Yet, ATUS may not provide adequate information for understanding the nature of care work within the household, which often involves constraining responsibilities rather than direct activities. For instance, specific survey modules (e.g., regarding child care and elder care) may need to be designed that could complement the basic ATUS and help capture the more qualitative dimensions of both inputs and outputs of family care. Such modules would contribute to complementarities between the panel's efforts to assign a value of health outcomes and earnings-related human capital, both of which are strongly affected by inputs of household or family time.
In order to move toward the type of output valuation described in this report, researchers would need better organized data not only on household capital, but also on forms of market capital and public capital that have significant effects on the productivity of household time. Such data would need to cover, for example, not just the development of new consumer durable goods like microwave ovens, but also the impact of ATMs and price scanners on time devoted to money transactions and shopping, of broadband and satellites on household entertainment time, and of public investments (such as electricity, water, transportation). While such data exist, they are not organized in a clear or coherent, much less user-friendly way.

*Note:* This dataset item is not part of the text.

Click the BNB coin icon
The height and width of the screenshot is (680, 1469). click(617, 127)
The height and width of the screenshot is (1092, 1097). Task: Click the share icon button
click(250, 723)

In addition to its obvious role in constructing a household production account, ATUS will also provide data essential to accounts covering other areas of nonmarket activity for which time is a key input—such as health, volunteer activities, and human capital. For purposes of health accounting, ATUS may be useful in generating improved estimates of family members’ and patients’ time in treatment and time exercising or sleeping. These inputs, along with such others as time reading to children or studying, will contribute to work on human capital. Because time use is the theme that links most of the nonmarket areas, an integrated account could be based on ATUS as a starting point; additional information to help measure outputs could possibly be added to future versions of this survey.